» **Aim of the task**
What follows is a set of entries. Give them again exactly, without the pictures.

(Dataset items)
|---|

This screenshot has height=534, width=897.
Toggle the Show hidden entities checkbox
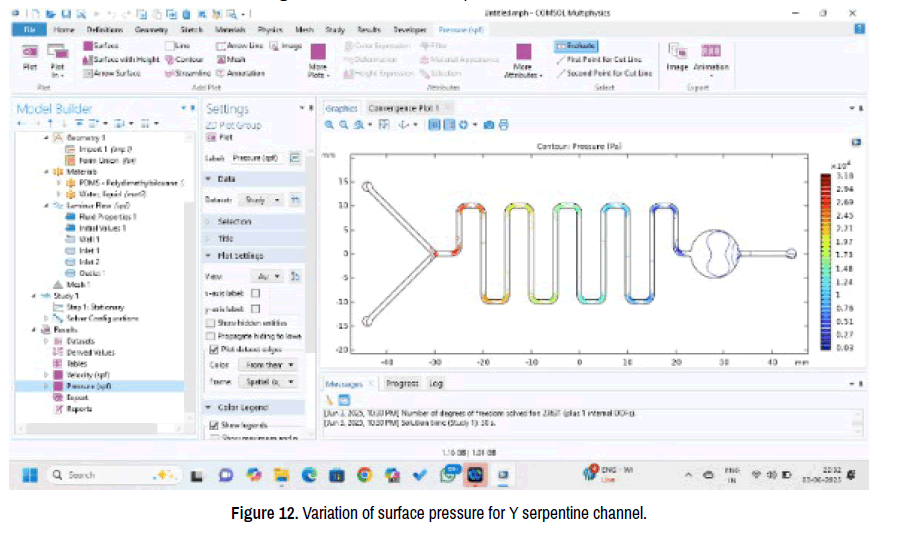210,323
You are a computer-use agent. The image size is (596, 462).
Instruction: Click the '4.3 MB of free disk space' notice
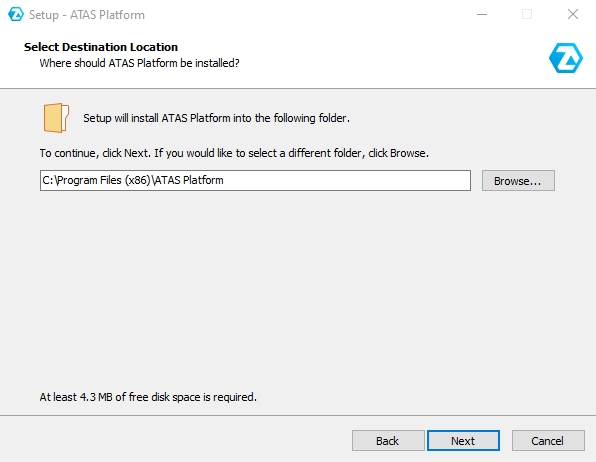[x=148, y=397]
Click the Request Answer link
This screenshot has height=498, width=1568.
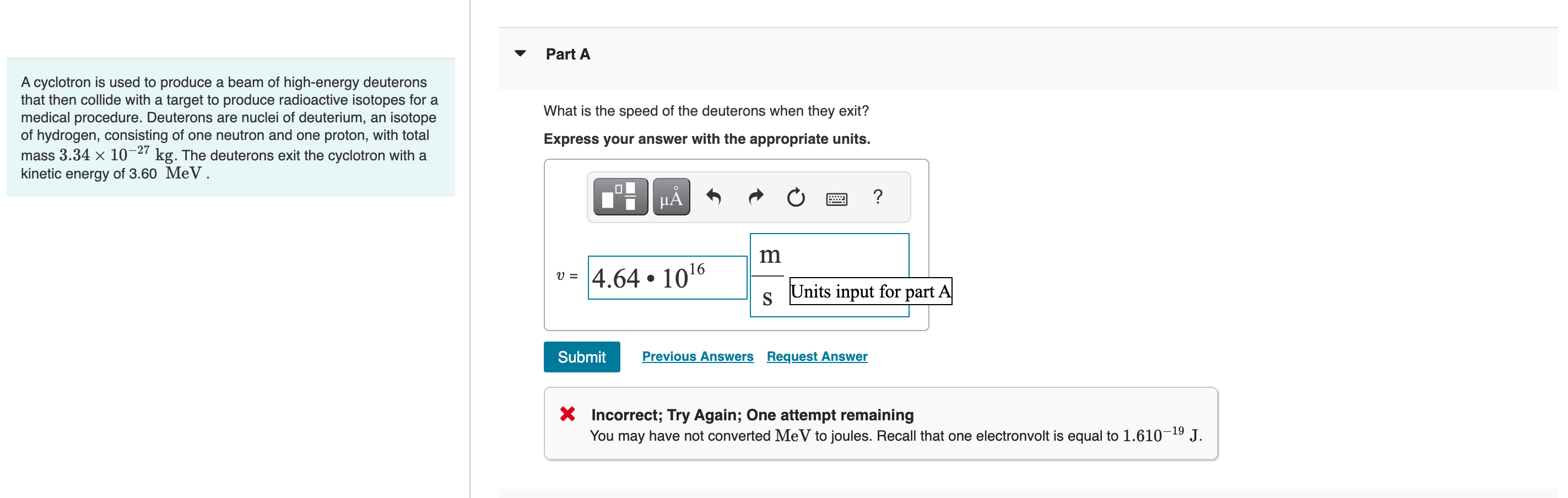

|---|

» **Solution for this task**
This screenshot has height=534, width=897.
Toggle the Show hidden entities checkbox
210,323
You are a computer-use agent. The image size is (596, 462).
Instruction: Click the '4.3 MB of free disk space' notice
[x=148, y=397]
Click the Request Answer link
This screenshot has height=498, width=1568.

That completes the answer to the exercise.